The following two options are not currently available in the Program Portal but will be a feature released in the future. Please stay tuned to 
Program Announcements for portal development updates.

  • Duplicate an existing Disclosure Form: Approved Vendors/ Disclosure Form Designees can submit requests to the Program Administrator to duplicate an existing Disclosure Form. This will create a new Disclosure Form (with a new Disclosure Form ID), that is in the “In Progress” stage. This new Disclosure Form will be populated with all the information from the first Disclosure Form, and the Approved Vendor/ Disclosure Form Designee can update the field(s) as needed. This option is available at any point during the application process.
  • Return the existing, signed Disclosure Form to the “In Progress” status within the Program Portal: Within the Disclosure Form section of the Portal, click on the system name, scroll to the bottom, and click the “Edit Disclosure Form” button. This will allow you to revisit any sections of the Disclosure Form, update the field(s) that need to be updated, and then resend the Disclosure Form to the customer for e-signature. This generates a new version of the existing Disclosure Form, and the new version will maintain the same Disclosure Form ID. This option is only available until the application associated with that Disclosure Form is Part I submitted. The Program Portal will maintain a record of any previous e-signatures and uploads of the Disclosure Form. Approved Vendors/ Disclosure Form Designees cannot currently view this information but can email the Program Administrator to request the full history of a Disclosure Form.

(Updated February 2023)

This Customer Disclosure Form E-mail Address Waiver, which must be completed and signed by both the Approved Vendor or Designee, as well as the prospective customer, can be submitted to the Program Administrator where the residential customer considering participation in Illinois Shines does not have an e-mail address.

The Illinois Power Agency’s Long-Term Renewable Resources Procurement Plan provides that the Program’s Disclosure Form requirements “are fundamental to subscribers receiving standardized information,” serving as “the backbone of the Agency’s efforts to deliver uniform content about the rights and obligations under a ratepayer-funded program to everyday citizens.”  (Emphasis added.) The Consumer Protection Handbook requires that customers receive a completed Disclosure Form prior to contract execution, so that the customer has “clear information” about the offer.

Therefore, providing a customer with a Disclosure Form that has incomplete or erroneous information is a violation of program requirements and may lead to disciplinary action. In addition, noncompliant Disclosure Forms may be rejected by the Program Administrator.

(Updated February 2023)

The Agency has observed that select Disclosure Forms have included references to attachments. To ensure Disclosure Form content meets the Program’s intent of uniform, standardized content, the Agency provides the following clarification of Program requirements.

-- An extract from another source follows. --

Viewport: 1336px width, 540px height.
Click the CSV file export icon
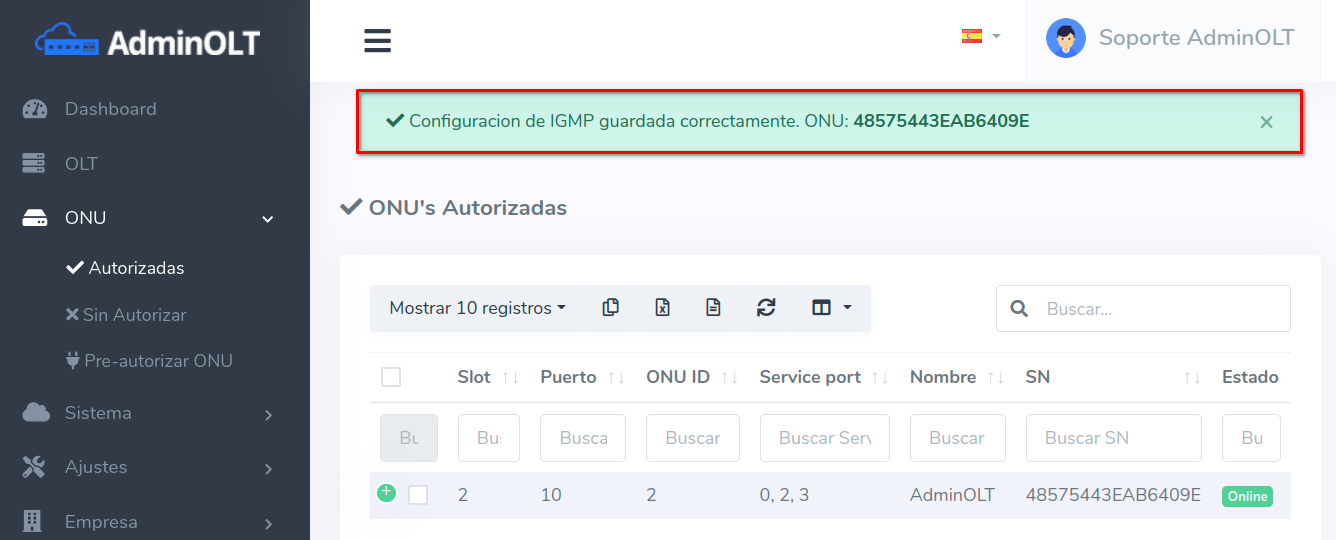(x=713, y=308)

Each Disclosure Form field must be completed such that it provides the information required by the field prompt or description. A Disclosure Form field may not simply refer the customer to an attachment or other document. An attachment may be used to provide additional information beyond what is required in the Disclosure Form. For example, the community solar Disclosure Form requires, for offers with a variable rate, an explanation of the method or formula for calculating payments throughout the term of the subscription.  An Approved Vendor or Designee must complete that field with information from which an average customer could fairly be expected to calculate their monthly subscription fee. An Approved Vendor or Designee could then also provide a full rate schedule in an attachment.

(Updated February 2023)

The Consumer Protection Handbook requires that customers receive a completed Disclosure Form prior to contract execution, so that the customer has “clear information” about the offer. One Disclosure Form requirement for community solar and distributed generation leases and PPAs is disclosure of whether there are any fees or penalties for early termination of the contract.

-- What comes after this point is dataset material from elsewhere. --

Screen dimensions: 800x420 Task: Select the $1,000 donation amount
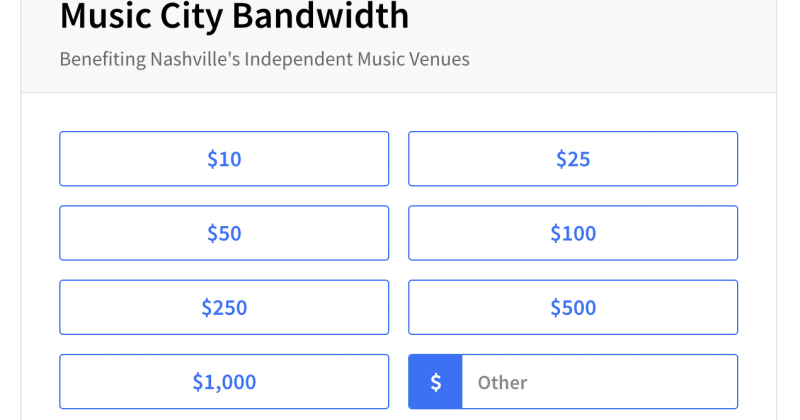coord(224,382)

Any requirement (triggered by early termination) that a customer make additional payments that they would not otherwise be required to make at that time counts as an early termination fee or penalty. For example, a requirement that a customer pay part or all of the future payments under the remaining duration of the contract counts as an early termination fee or penalty and must be disclosed as such.

(Updated August 2023)

A Designee can complete Disclosure Forms only if it is registered in the Program portal as a Disclosure Form Designee. To complete this registration, the Approved Vendor that the Designee is tied to must approve the Designee in that role. Designee registration is currently taking place via a form submitted to the Program Administrator via email. The form is available for download here.

If a Designee is unable to complete Disclosure Forms, please contact the Program Administrator at [email protected].

(Updated February 2023)

The baseline Program requirement is that if information provided to a customer in their Disclosure Form substantively changes, a new Disclosure Form must be provided to, and signed by, the customer, to ensure the customer has up-to-date and accurate information about their project. The Program Guidebook explicitly provides limited exceptions to this requirement for changes in AC size below a certain threshold, and a chart at the Program website addresses several additional circumstances and whether specific changes in the information in a Disclosure Form trigger the requirement to have the customer sign a new Form.

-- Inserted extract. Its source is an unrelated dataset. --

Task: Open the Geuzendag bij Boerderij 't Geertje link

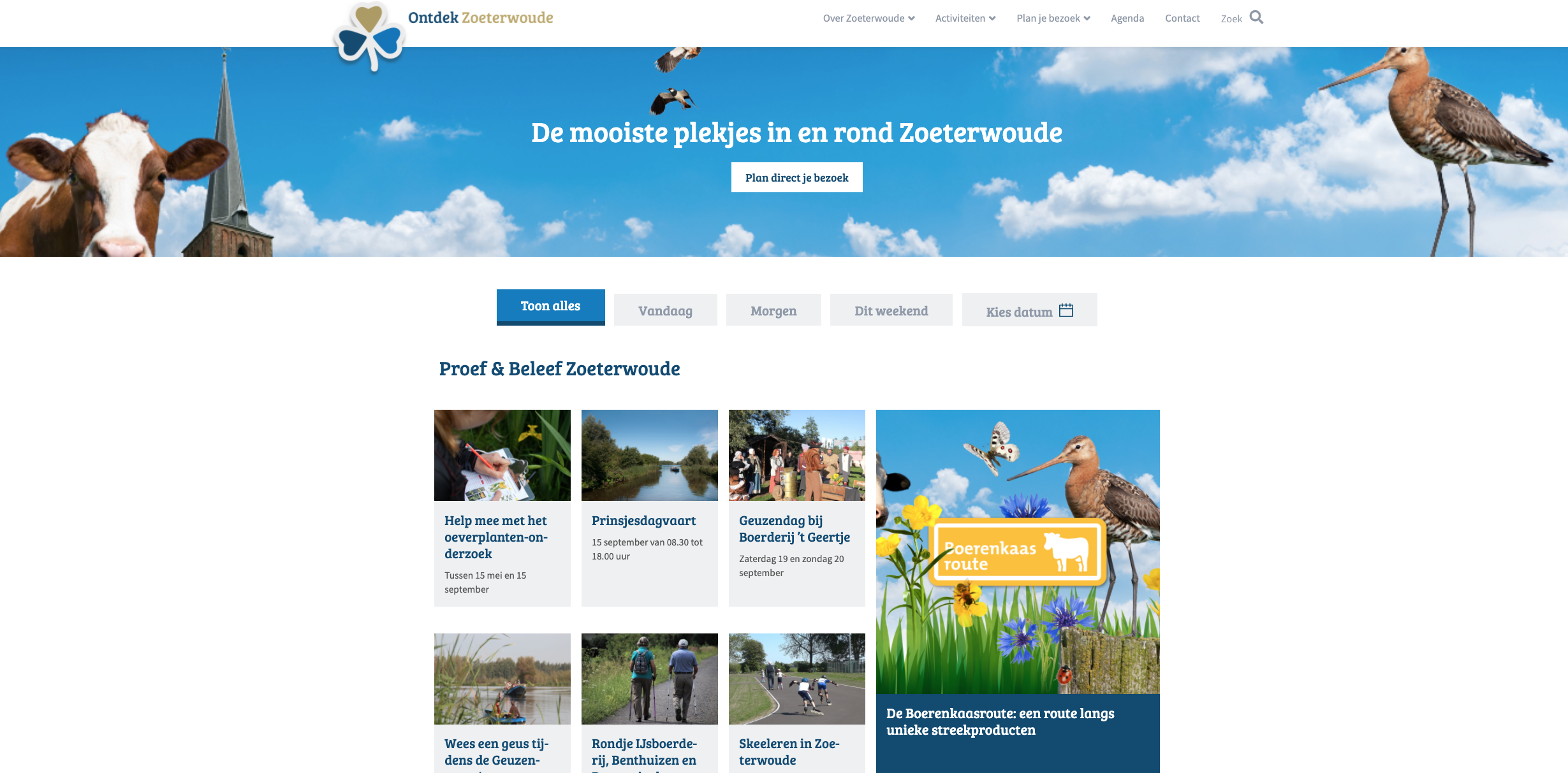Action: point(795,529)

There are limited exceptions where the signatory on the Disclosure Form may vary from this requirement. These limited exceptions, along with clarifications on who should sign Disclosure Forms when the customer is a company or other organization, are outlined in a chart at the Program website.

Net Meter Waiver

Net metering allows customers to receive credits on their electric utility bill for excess energy that their solar project produces and sends back to the grid. This energy offsets energy that the customer purchases from the grid during other times in the billing cycle. Without net metering, customers do not receive credits for their excess energy production.

(Updated February 2023)

The Consumer Protection Handbook, see Section VI, prohibits Approved Vendors and Designees from making offers to customers if the customer cannot utilize net metering.

Some customers may, with full understanding of the unavailability of net metering and how that impacts overall project financials, still wish to move forward with installing solar.

There is a waiver available for AVs and Designees to make offers to install projects for which net metering is unavailable.

The following waiver procedure is available:

  1. The AV/Designee that discusses the solar project offer with the customer must ensure that the customer understands what net metering is, that net metering credits will not be available for the solar project, and how this will impact the overall financial benefits that the customer will receive from the solar project.
  2. The customer must sign the Net Metering Unavailability Customer Acknowledgement Form (downloadable as standard PDF or fillable PDF) before signing the installation contract.
  3. The AV/Designee must submit the completed customer acknowledgment form to [email protected] prior to submission of the project’s Part I application.

(Updated February 2023)

Community Solar

A list of community solar projects that have opted to be listed publicly are is posted here. Please keep in mind that projects that are in development and have not yet applied to and been approved by the  Program will not appear on the list. Also keep in mind that some of the projects here may already be fully subscribed. This list will be updated as projects opt to be added. This list will be updated quarterly and as projects opt to be added.

(Updated February 2023)

Under state law and the Long-Term Renewable Resources Procurement Plan, subscriptions to community solar projects must be portable (i.e., the subscriber may retain the subscription while changing locations within the same utility service territory) and transferable (i.e., a subscriber may assign or sell the subscription to another person within the same utility service territory).  The Illinois Shines Program requires that the community solar provider may not charge a fee for transferring your subscription to someone else.  These rights of transferability and portability may still be subject to other restrictions, including the community solar provider’s right to check a new subscriber’s credit score, and the utility’s right to ensure that a subscription is appropriately sized relative to the subscriber’s usage.

(Updated February 2023)

The Program Administrator has published a set of marketing materials, standard disclosures, Approved Vendor/Designee registration, and requirements for consumer protections during customer interactions community solar projects which can be found in the Consumer Protection Handbook.

(Updated February 2023)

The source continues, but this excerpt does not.